(AVAILABLE RECORDS begins)

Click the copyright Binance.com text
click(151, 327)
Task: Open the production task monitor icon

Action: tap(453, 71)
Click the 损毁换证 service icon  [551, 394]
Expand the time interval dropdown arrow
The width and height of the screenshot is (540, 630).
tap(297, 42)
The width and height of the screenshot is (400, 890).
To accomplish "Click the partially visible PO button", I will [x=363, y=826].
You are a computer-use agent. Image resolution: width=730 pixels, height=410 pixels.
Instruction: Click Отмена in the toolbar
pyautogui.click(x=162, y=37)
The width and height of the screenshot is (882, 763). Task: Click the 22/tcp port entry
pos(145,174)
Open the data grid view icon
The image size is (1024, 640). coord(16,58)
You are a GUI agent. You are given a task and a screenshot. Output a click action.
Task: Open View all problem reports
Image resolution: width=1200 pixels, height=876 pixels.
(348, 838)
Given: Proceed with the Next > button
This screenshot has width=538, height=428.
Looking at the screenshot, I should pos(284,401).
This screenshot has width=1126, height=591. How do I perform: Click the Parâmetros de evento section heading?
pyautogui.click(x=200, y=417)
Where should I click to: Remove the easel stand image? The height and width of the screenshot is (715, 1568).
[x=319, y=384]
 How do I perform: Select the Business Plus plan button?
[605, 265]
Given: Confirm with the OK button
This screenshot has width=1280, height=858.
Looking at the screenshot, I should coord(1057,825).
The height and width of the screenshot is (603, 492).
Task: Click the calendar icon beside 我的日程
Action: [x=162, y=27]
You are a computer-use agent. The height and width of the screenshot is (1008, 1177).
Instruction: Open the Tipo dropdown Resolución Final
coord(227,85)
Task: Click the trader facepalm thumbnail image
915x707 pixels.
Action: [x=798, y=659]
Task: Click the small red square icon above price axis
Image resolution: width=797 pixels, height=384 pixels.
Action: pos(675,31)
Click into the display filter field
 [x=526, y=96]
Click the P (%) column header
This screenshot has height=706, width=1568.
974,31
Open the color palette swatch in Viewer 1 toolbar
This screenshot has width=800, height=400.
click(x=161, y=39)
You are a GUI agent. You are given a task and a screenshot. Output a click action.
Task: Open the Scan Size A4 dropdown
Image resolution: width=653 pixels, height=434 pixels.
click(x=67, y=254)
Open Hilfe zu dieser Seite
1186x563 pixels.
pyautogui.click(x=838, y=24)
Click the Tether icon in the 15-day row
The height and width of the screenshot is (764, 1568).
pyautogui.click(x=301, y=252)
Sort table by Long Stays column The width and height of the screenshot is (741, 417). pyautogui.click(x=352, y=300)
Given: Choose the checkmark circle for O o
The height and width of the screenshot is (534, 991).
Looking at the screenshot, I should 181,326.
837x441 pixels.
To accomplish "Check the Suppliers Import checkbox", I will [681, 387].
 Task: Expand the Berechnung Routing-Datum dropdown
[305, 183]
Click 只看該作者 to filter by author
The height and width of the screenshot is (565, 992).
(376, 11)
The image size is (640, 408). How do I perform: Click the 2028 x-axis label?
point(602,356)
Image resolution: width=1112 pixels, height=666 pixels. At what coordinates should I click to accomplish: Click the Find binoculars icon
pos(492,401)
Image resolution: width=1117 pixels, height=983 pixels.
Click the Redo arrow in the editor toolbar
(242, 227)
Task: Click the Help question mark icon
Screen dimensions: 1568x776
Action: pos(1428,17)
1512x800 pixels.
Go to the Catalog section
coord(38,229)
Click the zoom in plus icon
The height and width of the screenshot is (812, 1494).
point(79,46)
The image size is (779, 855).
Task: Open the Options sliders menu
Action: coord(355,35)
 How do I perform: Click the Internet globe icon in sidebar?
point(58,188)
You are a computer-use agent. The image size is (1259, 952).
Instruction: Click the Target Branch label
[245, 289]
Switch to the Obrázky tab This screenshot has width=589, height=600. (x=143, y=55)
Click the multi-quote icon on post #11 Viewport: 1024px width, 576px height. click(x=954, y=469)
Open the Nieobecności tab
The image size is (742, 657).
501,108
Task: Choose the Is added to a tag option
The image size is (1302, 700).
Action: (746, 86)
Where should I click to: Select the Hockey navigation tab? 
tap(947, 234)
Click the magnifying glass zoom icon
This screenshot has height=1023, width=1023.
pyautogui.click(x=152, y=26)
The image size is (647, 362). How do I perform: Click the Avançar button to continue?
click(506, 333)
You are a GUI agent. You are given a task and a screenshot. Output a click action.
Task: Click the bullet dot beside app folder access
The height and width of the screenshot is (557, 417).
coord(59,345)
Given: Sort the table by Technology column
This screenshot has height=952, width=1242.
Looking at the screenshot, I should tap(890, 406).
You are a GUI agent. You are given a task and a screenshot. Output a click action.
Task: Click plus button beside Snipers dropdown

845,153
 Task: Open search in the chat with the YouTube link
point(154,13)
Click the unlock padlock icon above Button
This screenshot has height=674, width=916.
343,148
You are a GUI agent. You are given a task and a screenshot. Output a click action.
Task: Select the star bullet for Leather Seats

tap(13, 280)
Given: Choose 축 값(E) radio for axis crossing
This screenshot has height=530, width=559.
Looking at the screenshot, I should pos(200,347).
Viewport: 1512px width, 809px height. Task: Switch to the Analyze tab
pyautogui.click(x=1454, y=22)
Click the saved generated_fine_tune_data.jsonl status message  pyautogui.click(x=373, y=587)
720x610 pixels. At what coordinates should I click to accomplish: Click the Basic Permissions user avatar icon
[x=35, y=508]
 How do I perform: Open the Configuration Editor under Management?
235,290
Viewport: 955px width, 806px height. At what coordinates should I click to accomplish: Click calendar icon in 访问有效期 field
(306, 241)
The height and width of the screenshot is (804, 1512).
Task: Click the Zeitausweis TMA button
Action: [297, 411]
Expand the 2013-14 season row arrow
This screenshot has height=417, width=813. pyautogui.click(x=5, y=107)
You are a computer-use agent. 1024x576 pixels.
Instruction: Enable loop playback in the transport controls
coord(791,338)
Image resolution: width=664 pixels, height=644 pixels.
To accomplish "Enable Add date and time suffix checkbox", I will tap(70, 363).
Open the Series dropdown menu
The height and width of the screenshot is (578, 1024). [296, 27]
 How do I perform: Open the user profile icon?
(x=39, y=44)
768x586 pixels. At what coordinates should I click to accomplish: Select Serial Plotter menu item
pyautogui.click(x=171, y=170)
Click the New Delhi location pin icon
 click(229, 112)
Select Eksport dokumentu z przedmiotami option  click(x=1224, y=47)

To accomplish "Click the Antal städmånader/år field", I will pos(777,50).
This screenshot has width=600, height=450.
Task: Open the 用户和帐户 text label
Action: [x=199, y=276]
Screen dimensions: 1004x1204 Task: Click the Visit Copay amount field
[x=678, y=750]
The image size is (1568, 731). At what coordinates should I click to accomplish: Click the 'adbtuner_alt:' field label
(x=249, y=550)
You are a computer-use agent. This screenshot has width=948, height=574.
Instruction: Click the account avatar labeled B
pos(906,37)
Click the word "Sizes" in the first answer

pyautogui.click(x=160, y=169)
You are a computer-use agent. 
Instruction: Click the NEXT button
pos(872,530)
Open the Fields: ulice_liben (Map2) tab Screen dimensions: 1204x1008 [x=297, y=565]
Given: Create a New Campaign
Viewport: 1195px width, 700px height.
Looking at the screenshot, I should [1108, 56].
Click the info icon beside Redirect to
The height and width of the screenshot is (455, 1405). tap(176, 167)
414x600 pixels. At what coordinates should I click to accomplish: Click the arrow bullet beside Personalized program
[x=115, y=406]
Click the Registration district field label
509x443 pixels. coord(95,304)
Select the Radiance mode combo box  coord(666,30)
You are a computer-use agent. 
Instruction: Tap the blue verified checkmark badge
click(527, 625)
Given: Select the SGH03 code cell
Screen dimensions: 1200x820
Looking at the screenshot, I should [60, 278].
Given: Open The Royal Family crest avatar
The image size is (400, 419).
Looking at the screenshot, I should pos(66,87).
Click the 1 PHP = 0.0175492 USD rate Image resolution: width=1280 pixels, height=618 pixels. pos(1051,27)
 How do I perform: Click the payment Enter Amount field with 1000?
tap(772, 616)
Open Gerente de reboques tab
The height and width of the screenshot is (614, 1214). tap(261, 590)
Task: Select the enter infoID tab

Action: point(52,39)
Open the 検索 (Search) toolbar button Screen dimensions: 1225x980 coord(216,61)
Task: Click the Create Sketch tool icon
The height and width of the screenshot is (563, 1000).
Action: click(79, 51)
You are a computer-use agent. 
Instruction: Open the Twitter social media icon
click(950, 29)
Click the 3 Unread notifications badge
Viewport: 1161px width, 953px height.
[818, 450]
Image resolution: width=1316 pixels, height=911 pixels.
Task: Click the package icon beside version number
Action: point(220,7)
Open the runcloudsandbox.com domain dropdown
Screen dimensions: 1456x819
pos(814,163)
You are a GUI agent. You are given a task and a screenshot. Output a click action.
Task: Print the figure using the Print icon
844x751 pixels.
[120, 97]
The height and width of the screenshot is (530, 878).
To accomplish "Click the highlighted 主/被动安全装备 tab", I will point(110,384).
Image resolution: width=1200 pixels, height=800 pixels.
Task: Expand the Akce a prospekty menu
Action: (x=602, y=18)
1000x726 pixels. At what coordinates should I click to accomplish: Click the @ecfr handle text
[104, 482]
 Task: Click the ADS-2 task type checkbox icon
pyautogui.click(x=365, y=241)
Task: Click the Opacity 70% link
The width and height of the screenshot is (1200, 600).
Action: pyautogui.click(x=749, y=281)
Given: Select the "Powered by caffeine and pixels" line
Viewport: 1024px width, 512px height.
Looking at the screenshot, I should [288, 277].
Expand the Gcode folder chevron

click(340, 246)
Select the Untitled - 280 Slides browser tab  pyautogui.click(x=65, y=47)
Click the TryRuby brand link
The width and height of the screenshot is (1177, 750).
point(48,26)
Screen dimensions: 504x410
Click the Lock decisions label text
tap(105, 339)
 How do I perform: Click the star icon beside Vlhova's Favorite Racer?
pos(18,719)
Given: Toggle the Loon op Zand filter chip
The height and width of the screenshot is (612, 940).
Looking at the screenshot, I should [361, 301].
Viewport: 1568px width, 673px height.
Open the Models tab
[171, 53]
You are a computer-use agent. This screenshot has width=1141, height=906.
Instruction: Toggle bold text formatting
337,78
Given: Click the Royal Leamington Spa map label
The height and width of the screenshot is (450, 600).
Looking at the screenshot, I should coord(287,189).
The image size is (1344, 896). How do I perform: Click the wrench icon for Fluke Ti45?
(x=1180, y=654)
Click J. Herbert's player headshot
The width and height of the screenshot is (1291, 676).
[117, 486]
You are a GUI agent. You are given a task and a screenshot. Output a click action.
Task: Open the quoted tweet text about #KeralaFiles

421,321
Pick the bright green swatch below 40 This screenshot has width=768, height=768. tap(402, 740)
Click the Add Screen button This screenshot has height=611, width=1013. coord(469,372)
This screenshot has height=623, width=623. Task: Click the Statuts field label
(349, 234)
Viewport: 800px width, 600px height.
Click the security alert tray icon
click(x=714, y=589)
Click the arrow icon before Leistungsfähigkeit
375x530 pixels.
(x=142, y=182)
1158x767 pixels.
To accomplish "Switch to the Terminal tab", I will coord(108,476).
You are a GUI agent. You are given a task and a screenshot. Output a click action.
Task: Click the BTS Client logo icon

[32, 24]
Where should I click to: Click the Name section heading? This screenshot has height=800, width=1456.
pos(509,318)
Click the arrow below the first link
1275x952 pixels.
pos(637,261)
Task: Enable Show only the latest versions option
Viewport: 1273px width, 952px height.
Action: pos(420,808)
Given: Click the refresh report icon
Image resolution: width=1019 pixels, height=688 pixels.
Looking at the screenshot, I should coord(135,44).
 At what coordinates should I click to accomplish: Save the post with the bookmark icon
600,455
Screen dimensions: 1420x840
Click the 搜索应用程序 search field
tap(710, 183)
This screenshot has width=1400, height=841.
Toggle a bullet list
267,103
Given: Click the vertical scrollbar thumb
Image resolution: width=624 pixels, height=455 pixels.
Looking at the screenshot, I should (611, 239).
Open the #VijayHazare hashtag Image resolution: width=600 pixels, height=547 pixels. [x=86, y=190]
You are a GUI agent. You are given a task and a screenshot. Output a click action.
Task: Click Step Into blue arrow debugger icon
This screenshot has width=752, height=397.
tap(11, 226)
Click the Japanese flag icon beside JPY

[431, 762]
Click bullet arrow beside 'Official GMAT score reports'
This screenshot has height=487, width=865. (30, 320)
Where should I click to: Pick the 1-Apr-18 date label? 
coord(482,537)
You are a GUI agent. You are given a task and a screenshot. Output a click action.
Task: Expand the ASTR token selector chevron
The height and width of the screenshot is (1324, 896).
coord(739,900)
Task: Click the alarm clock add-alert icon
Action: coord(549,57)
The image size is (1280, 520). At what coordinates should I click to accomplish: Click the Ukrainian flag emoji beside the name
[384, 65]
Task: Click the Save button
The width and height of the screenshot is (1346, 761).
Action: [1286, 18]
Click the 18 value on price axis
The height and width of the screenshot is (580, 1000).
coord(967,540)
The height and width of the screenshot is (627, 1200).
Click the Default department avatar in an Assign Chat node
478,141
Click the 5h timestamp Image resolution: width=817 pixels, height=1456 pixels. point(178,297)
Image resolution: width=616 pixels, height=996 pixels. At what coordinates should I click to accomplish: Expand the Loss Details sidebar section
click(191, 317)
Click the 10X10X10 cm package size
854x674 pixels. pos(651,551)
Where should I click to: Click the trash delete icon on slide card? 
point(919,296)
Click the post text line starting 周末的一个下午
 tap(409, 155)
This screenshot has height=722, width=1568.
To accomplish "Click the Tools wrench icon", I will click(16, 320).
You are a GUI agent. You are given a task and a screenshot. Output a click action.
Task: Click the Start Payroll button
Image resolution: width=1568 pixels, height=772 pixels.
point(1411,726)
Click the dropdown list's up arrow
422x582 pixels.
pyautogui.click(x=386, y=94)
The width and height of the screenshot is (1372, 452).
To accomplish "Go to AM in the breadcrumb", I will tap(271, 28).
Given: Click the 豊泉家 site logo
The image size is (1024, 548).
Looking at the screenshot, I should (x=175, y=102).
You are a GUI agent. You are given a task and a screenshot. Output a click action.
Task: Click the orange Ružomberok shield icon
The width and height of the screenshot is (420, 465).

(AVAILABLE RECORDS ends)

## REQUIRED WORK
Please count up the lines above that include the string "Royal" and respond with the total alone.

## EXPECTED OUTPUT
2